Акантов сидел в углу и не мог оторвать глаз от зеленого огонька. Он разглядел, и понял, что это зеленая электрическая лампочка, устроена у потолка, но внутренними глазами видел другое, и это другое было ужасно. Он видел глаз дьявола, мысленно дорисовывал себе очертания того громадного, кто смотрел на него зеленым глазом.
Оно было черное и косматое. Оно глядело на Акантова, и Акантов чувствовал себя в его власти.
И так прошло еще время. Может быть, несколько минут, может быть, часы. И вдруг, от места, где был зеленый глаз, раздался мерный голос. Кто-то отчетливо, бесстрастно, тоном спикера радио, говорил:
– Я признаю себя виновным в том, что осенью 1935-го года, я приехал из Парижа в Берлин со специальной целью свидеться с товарищем Тухачевским и договорится с ним и немецкими генералами, фамилий которых я не помню, об интервенции в Союз Советских Социалистических Республик. Мы виделись три раза в гостинице "Кайзергоф", и я обещал, от имени генерала Миллера, что Русская эмиграция выставит 180-ти тысячную армию. Я признаюсь в том, что я действовал, как самый злейший враг моего народа, как шпион, интервент и диверсант, предающий капиталистам интересы трудового пролетариата… Я знаю, что мне нет снисхождения, и почту смерть лишь справедливым возмездием за все, мною содеянное…
Потом мгновение молчания, полного шорохов, шелеста, стонов и шепотов, и снова тот же ровный голос, с такой же настойчивостью, четко выговаривая каждое слово, начинал:
– Я признаю себя виновным в том, что осенью 1935-го года, я приехал из Парижа в Берлин…

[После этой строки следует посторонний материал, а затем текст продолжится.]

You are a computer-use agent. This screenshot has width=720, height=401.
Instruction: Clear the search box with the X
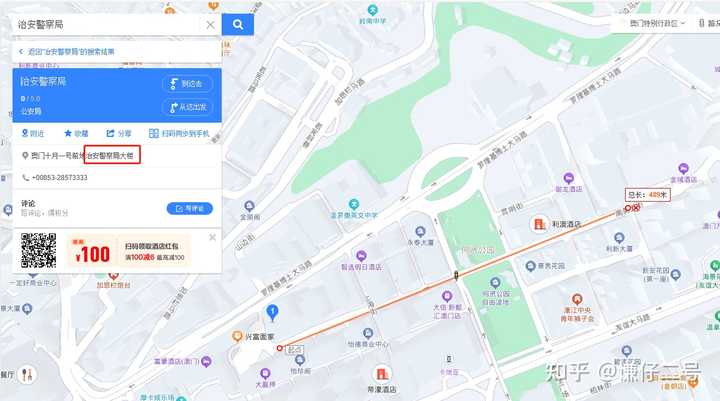point(210,25)
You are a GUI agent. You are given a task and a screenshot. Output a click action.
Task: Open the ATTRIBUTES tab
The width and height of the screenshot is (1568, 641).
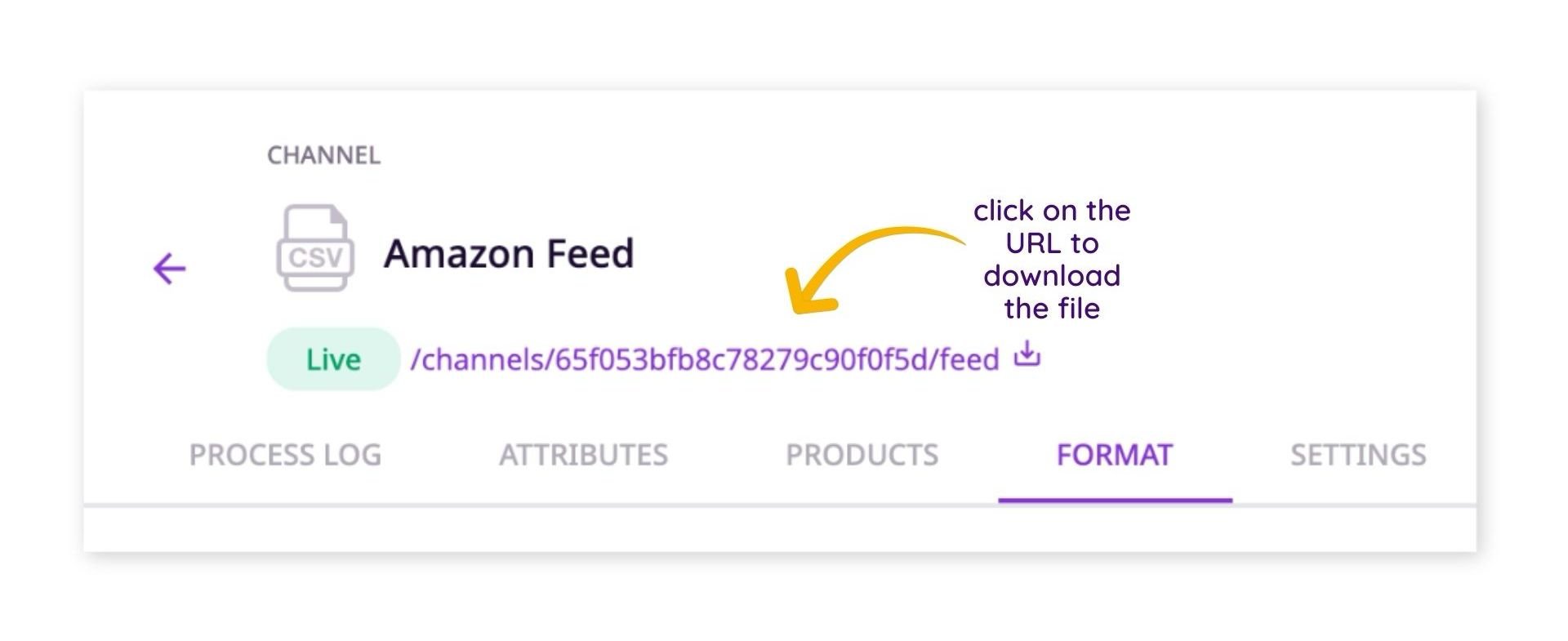[584, 455]
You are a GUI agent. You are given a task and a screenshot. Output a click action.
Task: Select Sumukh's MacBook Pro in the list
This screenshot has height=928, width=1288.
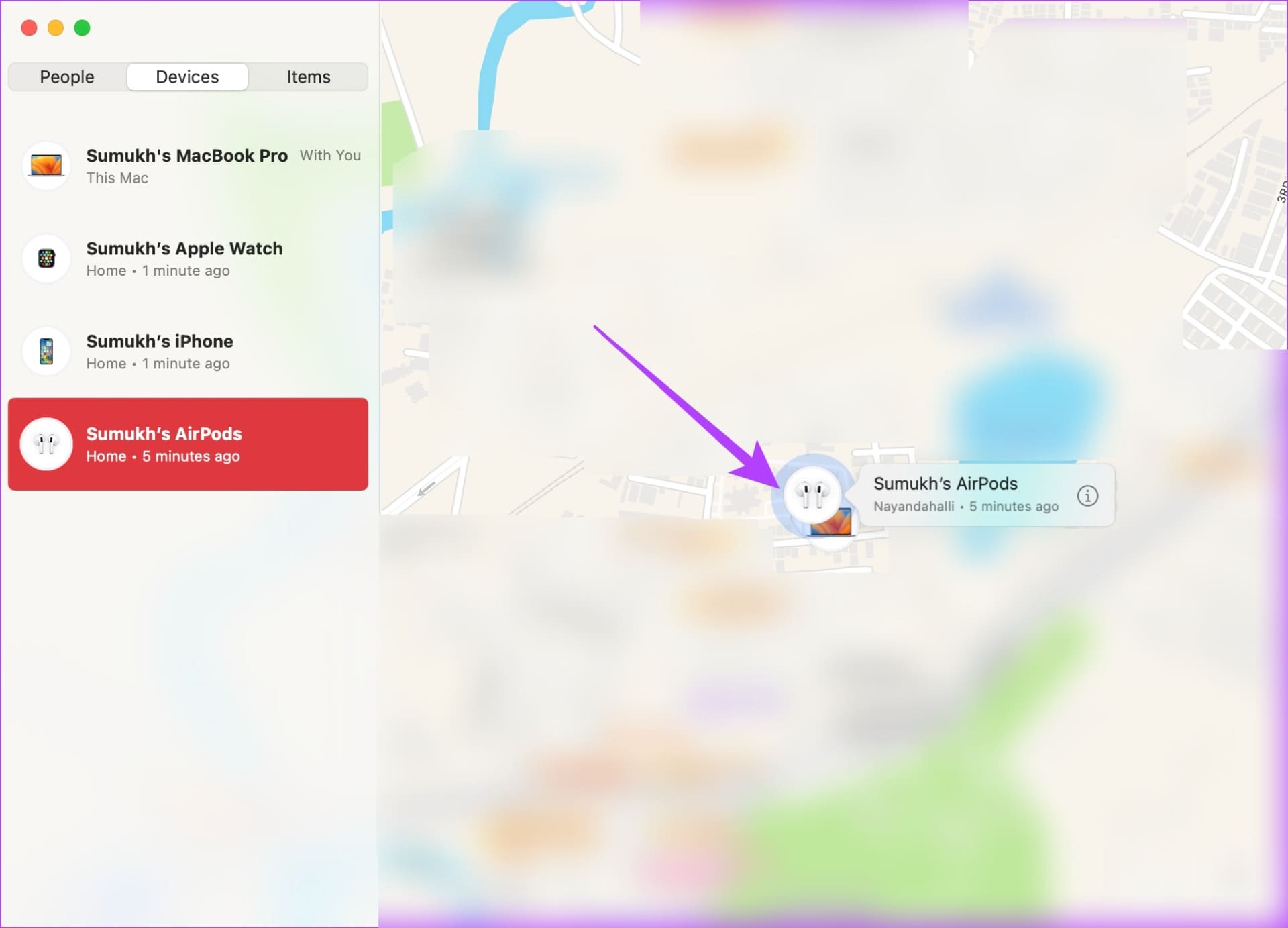189,166
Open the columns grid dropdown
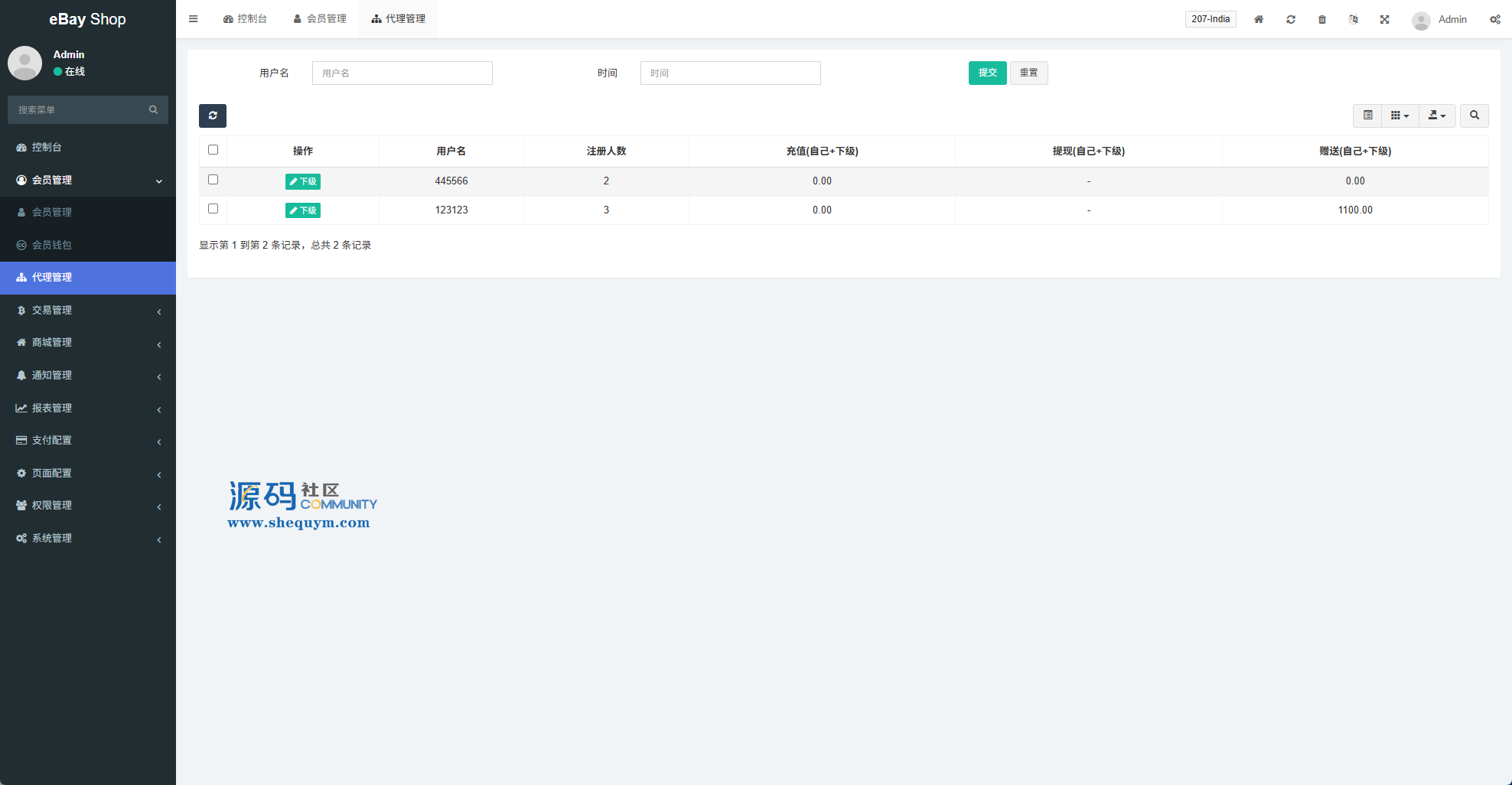The image size is (1512, 785). pyautogui.click(x=1400, y=116)
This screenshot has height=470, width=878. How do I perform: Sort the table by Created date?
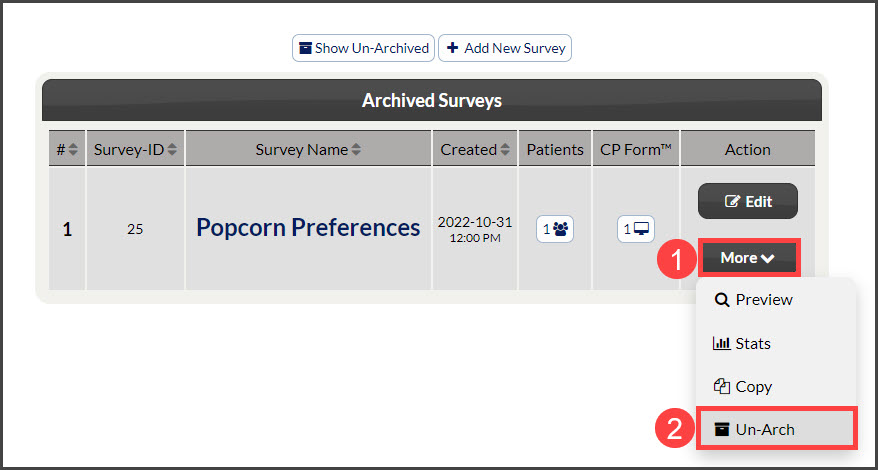click(505, 150)
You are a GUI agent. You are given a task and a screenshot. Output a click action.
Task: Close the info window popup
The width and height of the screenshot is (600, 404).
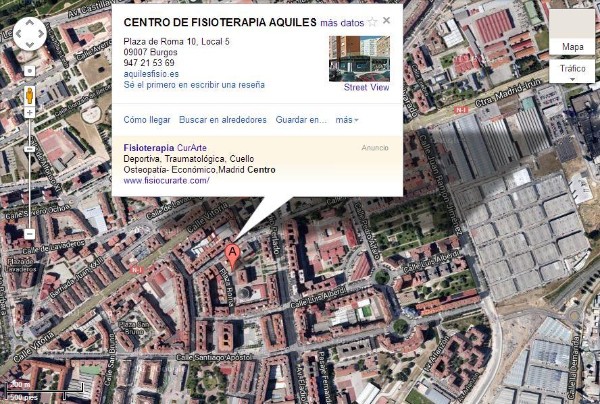click(x=386, y=20)
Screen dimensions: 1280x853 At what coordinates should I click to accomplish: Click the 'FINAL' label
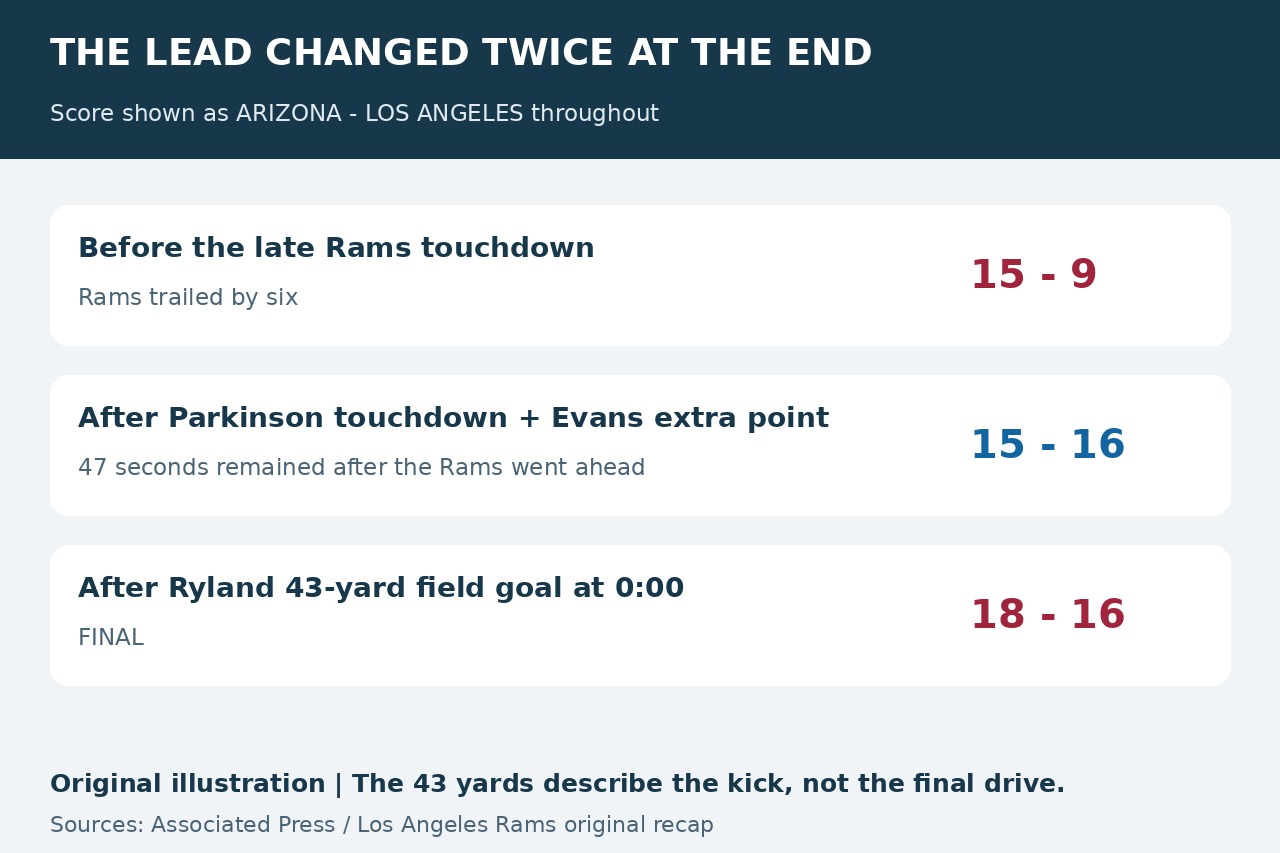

Так продолжалось десятки, сотни раз. Проговорит признание, помолчит с полминуты, и снова начнет… Будто там была заведена наговоренная граммофонная пластинка.
Зеленый глаз подмигивает, черное чудовище ухмыляется из кромешной тьмы, качает головой и точно приговаривает:
– Что, брат, попался… Признаешь теперь свою вину?..
Глаз исчез… Было темно и теперь совершенно тихо. Жара стала меньше. Акантов растянулся в полном изнеможении и закрыл глаза. Засыпая он, точно в детстве затверживая урок, все повторял: "Я признаю себя виновным в том, что…", он договаривал все до конца, боясь забыть, пропустить, какое-нибудь слово или сбиться…
Так бывало с ним тогда, когда ему приходилось говорить речи в собрании. Придумает речь, и потом на ночь, и, когда ехал по подземной дороге, на собрание, все повторял в уме первые фразы доклада или речи.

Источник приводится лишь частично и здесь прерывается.